(Stored items from a collection)
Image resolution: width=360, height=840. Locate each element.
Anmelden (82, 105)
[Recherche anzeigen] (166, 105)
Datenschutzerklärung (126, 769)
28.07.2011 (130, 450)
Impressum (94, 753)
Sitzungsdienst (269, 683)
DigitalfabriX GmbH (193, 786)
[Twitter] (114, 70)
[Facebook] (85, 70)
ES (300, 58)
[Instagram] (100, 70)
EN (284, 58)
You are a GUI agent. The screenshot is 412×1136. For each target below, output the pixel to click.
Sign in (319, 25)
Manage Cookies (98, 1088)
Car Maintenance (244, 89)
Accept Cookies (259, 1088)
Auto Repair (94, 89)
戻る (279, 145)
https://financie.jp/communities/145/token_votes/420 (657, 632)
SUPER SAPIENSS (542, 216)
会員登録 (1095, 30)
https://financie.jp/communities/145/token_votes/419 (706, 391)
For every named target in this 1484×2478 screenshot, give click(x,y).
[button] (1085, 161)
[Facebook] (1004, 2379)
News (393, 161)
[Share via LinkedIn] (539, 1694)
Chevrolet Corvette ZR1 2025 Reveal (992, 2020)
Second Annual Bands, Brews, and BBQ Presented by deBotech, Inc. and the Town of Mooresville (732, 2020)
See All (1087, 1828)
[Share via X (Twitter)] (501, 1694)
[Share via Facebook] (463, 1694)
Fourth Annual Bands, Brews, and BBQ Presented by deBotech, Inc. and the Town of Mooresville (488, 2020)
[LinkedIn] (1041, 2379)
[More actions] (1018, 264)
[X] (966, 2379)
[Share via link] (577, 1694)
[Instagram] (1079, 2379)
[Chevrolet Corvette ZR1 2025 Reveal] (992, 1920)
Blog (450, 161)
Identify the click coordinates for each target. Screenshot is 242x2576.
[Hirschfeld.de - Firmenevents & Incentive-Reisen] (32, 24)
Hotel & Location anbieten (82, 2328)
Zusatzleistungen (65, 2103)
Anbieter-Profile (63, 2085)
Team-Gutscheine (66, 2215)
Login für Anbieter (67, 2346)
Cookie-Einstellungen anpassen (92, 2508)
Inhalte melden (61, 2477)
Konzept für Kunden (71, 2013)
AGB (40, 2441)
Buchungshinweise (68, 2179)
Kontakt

YOUR TASK >>
Give the number of lines in the data that contain "Town", with no other words.

TASK SOLUTION >>
2